Windsor Has Systems To Prevent Fraud Ottawa Suffered
A story from the City of Ottawa is a cautionary tale for all municipal governments.
The treasurer there e-mailed more than $100,000 to an account that turned out to be a scammer.
The error was discovered when the scammer tried a second time to get a larger amount of money and the treasurer checked the source.
Windsor's Treasurer and Chief Financial Officer Joe Mancina says there are systems here to prevent that.
He says the payments don't get made by a single person.
"All of our invoices and payment vouchers are processed through a centralized accounts payable verification process. So there's a practice that no funds are released unless they're processed through the AP system. We also have a centralized vendor approval process so there's a checklist for every single vendor that goes through our system."
Mancina says they've made sure two people see every payment.
"You cannot have the same individual that approves the invoice for payment be the approver or sign off on any type of wire transfer or manual cheque payments. So essentially our system requires we have a segregation of duties so not any one individual can do all aspects of the approving as well as authorizing and approving the wire transferor cheque payment."
He says staff have been trained to look for fraudulent behaviour as well.
"We've also undertaken mandatory fraud awareness training along with our bank.
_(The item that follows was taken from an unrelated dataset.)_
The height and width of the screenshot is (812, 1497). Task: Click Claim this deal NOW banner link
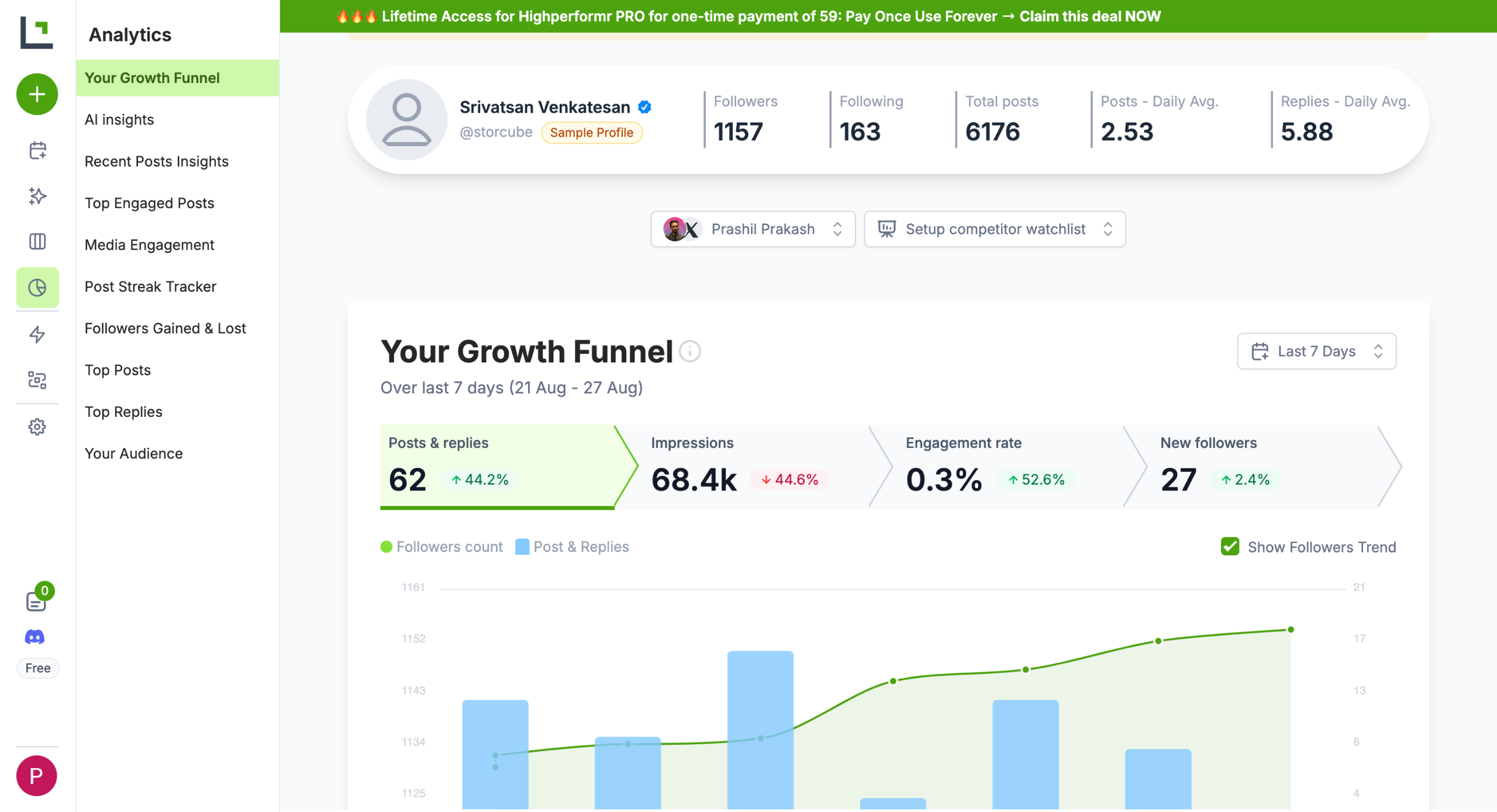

If anyone or any staff where their job functions have any type of interactions with the bank on our side we have mandatory fraud training that we undertake for that."
After the fraud was discovered in Ottawa, an investigation by their Auditor General found there were five people able to make a payment of up to $25-million by themselves.
Authorities in the US have found a Florida man believed to be connected to the fraud and there may be a chance to get some of the money back.